Meus palpites: Jules Bianchi na primeira, Bruno Senna na segunda.

CQD

C

SÃO PAULO (preguiça…) – A FIA divulgou semana passada sua primeira lista de pilotos e equipes inscritos para o Mundial de 2013. A data-limite era 29 de outubro para garantir vaga na temporada seguinte. Como se vê no link acima, do site da entidade, naquela data vários times ainda não tinham pilotos definidos. A Williams tinha. No dia 29 de outubro, inscreveu Maldonado e Bottas.

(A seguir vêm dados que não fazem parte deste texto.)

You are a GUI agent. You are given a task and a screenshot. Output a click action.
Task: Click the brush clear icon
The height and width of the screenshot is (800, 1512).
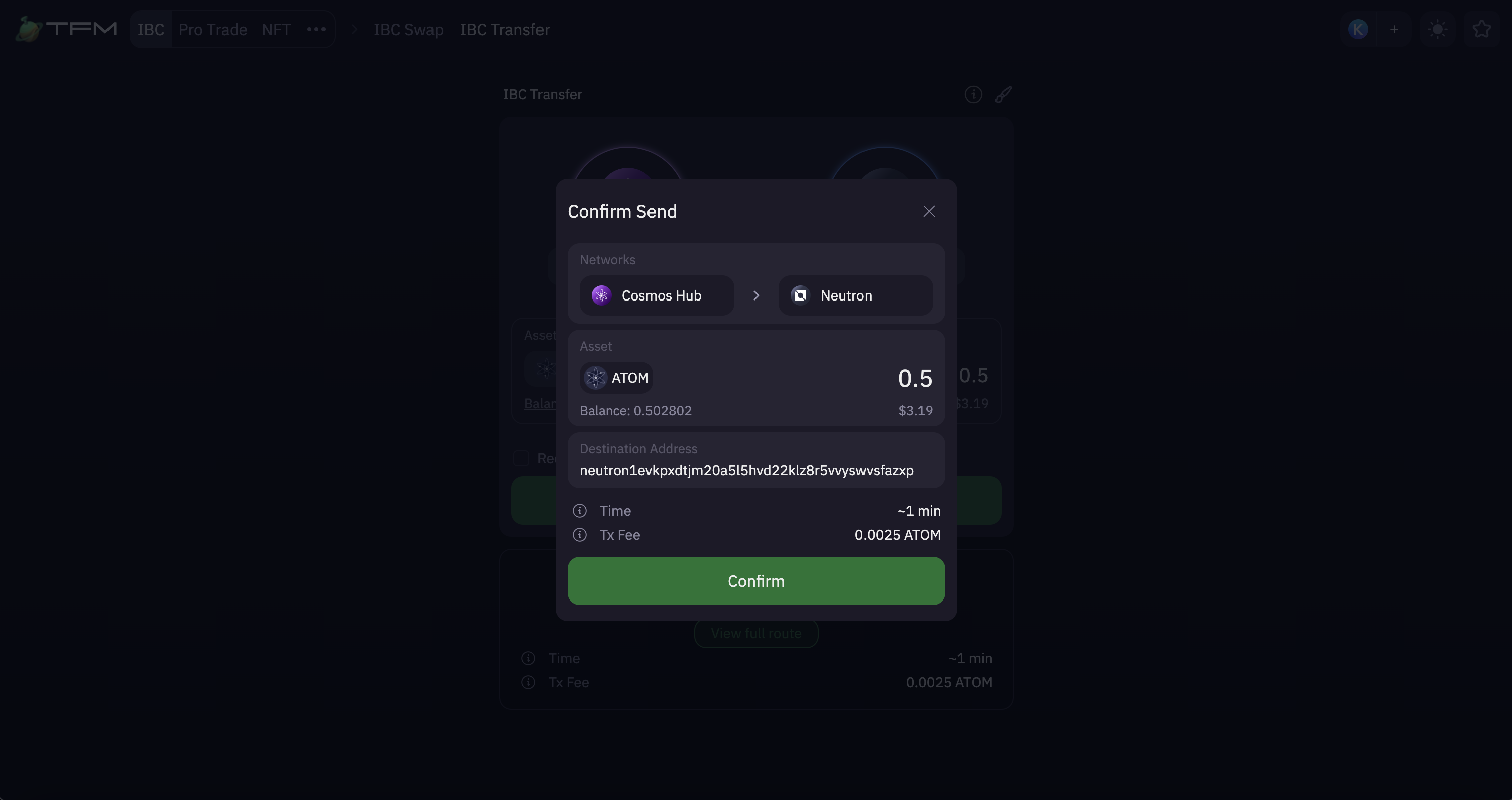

No dia 1° de novembro, publicamos que Bruno Senna já tinha sido avisado pela equipe de que não continuaria. Piloto, patrocinadores e assessores, como de hábito (é seu papel; não discuto isso), negaram. Na TV, nos esculhambaram. “Na internet, todo mundo fala o que quer”, ouvi. Como se nós estivéssemos tirando Bruno da Williams por nossa conta e vontade.

De novo: a gente não fala o que quer, fala o que sabe.

Ah, um detalhe: a HRT já não estava nessa lista. Portanto, desde o final de outubro sabia-se que a equipe espanhola tinha ido para o saco.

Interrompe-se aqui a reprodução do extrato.